The drive will not recognize. Plugging it in prompts that a USB device is connected, and depending on which computer (Laptop or Z600) if I go to Manage and Devices it will show a USB device, but no drive, not even a blank or corrupted rive that needs formatting. So the circuit board and USB connectors are fine.
I can hear the drive spinning up... then the dreaded click of doom. This means, best case, the drive heads are stuck, worst case, the drive heads and or platters are damaged. There is no way to know without opening it up.
Opening up a hard drive is generally not something to be done lightly, and not outside a clean room or enclosure. The fact I have so much nerve damage and my hands are shakey and numb does not encourage me either. I did reach out to the only two local data recovery centers I found and neither one of them would touch it because they do not have the facilities to open drives - they only do software recovery (if it were purely a software recovery issue I could do it myself, have plenty of experience at that).

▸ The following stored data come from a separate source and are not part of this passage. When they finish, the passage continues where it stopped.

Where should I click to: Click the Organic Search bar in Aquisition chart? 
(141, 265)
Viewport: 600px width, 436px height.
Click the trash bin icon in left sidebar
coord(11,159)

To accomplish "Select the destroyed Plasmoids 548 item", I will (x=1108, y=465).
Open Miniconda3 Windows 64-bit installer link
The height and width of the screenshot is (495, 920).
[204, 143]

So the drive is essentially a lost cause as things stand. I can not afford to send away to pro data recovery centers, and even though there is some data I really hate to lose (about 5-600gb of 3.5tb), most of what is on the drive is reference images and videos, music, movies, tv shows, cartoons, and mp3's. Not worth the cost of data recovery...but I hat to lose so much. I also don't like the idea of others rummaging through my data. I worked in computer repair, I know how they think.
So, with the drive being essentially dead...might as well learn some new skills.
So tomorrow I will try to build a portable cleanbox out of a see through plastic storage box, duct tape (there is always duct tape involved in DIY), rubber gloves, and a Hippa Filter. This video what inspired me (fundamentally similar to a vacuum chamber for resin in many ways):
Then, after that's done, I will open up the drive and see how bad it is. Hopefully it is stuck heads only, and if I can free them up, I will at least be able to pull some of the data off the drive. After all, it's not like I can kill it more right?
It will look something like this:
Though I will not be messing with taking out the platters or any other components. Just seeing if the stuck drive head can be reset. If the drive heads or the spring arm are damage, it's all over.